When I want to open a BibTex entries PDF I run M-x consult-bibtex
(bound
to SPC o b
in my configuration) to open the UI shown in the image above,
use embark-act to open the PDF (bound to C-RET o
) instead of running the
default action. In my case the default action when you select a BibTex entry is to
insert a clickable link to a specific slide in that entries PDF.
#org-roam For the Win
At the start I was just simply creating org-mode files in a notes directory, one for each module.
However eventually I started wanting higher level control over my notes. This involved having headings for specific topics or sections, instead of just lectures, and being able to tag different notes to make filtering between them easier. It was at this point I was introduced to the Zettelkasten note taking system by one Jethro Kuan. The idea of having small, well designed, notes all linking to each other to provide structure was novel to me.
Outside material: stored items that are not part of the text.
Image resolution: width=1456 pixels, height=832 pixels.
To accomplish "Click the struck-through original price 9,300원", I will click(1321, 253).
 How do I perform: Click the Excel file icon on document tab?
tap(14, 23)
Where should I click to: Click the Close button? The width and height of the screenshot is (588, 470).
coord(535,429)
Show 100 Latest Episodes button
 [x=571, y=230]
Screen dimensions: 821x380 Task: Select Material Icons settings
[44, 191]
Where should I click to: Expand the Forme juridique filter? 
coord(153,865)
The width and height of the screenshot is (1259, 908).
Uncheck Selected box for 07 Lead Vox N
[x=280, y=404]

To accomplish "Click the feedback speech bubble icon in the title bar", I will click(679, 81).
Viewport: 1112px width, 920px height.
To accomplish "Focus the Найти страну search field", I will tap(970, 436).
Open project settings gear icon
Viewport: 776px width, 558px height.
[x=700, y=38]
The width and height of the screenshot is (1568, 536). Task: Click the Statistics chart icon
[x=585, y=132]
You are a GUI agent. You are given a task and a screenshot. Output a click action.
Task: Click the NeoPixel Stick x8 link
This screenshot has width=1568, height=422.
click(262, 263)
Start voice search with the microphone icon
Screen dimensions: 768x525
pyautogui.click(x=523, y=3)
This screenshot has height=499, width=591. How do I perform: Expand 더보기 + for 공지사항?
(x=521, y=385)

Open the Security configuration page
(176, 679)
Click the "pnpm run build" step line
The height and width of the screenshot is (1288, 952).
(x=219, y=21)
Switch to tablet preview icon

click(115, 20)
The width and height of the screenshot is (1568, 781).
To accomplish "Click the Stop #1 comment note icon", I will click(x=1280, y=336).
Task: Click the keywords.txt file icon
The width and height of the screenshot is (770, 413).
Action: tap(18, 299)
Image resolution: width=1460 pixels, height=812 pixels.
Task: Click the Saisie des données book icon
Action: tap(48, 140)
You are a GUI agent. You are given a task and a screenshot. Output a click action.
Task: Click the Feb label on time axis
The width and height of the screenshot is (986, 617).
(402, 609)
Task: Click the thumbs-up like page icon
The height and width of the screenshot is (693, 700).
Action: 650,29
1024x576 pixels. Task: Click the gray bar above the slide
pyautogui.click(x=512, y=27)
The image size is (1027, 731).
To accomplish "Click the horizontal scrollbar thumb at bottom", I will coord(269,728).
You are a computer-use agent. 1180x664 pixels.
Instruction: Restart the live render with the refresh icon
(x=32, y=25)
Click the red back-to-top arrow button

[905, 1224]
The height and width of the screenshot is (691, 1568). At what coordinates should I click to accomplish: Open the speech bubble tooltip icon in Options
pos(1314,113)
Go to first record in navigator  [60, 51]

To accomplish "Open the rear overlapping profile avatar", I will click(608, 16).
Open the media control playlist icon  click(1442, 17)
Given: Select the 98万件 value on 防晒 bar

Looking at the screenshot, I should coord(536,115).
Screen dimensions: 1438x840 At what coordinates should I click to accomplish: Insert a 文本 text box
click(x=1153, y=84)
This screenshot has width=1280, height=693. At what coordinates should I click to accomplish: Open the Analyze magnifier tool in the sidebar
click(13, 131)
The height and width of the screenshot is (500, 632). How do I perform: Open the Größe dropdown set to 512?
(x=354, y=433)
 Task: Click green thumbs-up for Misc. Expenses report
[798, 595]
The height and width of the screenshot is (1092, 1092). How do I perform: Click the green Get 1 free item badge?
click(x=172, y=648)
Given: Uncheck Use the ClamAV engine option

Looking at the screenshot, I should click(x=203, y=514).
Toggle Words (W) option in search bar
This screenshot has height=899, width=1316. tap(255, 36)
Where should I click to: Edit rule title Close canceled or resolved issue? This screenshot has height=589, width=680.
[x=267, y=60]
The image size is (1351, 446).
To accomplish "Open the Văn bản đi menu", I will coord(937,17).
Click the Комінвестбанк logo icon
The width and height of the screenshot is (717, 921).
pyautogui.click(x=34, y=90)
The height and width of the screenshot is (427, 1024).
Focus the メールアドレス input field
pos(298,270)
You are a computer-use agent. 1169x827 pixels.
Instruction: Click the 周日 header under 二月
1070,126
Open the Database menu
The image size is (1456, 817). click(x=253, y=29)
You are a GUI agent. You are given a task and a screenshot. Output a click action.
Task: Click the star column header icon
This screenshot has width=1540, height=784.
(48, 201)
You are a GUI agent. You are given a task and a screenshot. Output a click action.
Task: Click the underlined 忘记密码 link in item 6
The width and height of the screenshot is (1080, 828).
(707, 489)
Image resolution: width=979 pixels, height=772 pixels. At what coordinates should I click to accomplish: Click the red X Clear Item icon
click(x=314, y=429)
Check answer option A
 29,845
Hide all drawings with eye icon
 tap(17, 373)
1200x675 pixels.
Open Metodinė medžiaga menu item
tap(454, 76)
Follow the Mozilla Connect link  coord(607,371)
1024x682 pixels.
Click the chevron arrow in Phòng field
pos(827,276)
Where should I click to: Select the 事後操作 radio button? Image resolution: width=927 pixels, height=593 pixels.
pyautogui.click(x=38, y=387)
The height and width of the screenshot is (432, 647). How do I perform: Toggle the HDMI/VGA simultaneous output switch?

The ability to branch from one note to the next, or thereafter made reinforcing specific topics and learning the relations between them so much simpler. Not only did Jethro introduce me to this amazing note taking system but he also pioneered the approach for incorporating it into org-mode through org-roam.
Now org-roam recently went through a major version change and with that there have been some deprecation's. One thing you may notice in the image above is that some of the back links don't have any titles (such as quotient remainder theorem having one but others missing them). You may also notice the headings and links in the org-roam buffer aren't clickable. Part of that is the fault of me using evil with org-roam and others is simply bugs in org-roam itself. But that should be fixed quite soon and personally I don't use the org-roam buffer much so I'm not as bothered by it.
If I don't use the org-roam buffer how do I navigate between notes you ask?
With org-roam-ui.
This is a recently new and improved web based interface for org-roam that lets you
see all your org-roam notes and the connections between them from a single browser
tab. You can hover over a node and org-roam-ui will highlight that node and all its
neighbours. You can also click on a node and org-roam-ui will hide all the other
nodes that aren't directly connected to the selected node allowing you to focus on a
specific topic or related set of topics. If you have EmacsClient setup you can open
nodes directly in Emacs through org-roam-ui by just selecting a node and with M-x
org-roam-ui-follow-mode
whenever you open a new node in your emacs instance
org-roam-ui will automatically narrow to it and its neighbours.
Highlighting the local node network. | Narrowing to just a single node (and its neighbours). |
#My Brain Dump
To finish this post let me direct you once again to my brain-dump.
Taking inspiration from a few other sources, and heavy advantage of the excellent ox-hugo package, I export all of my org-roam notes to markdown and render them onto this blog. This process is automated through my build-pipeline and since my notes are maintained in a separate repository, my brain-dump is rebuilt at least once a day, bringing in any new notes are changes simultaneously. I'll document the actual process for setting this up on a Gitlab pages site in a later post but for now I advise anyone whose interested to take a look. Goodbye and thanks for reading \(^O^)/.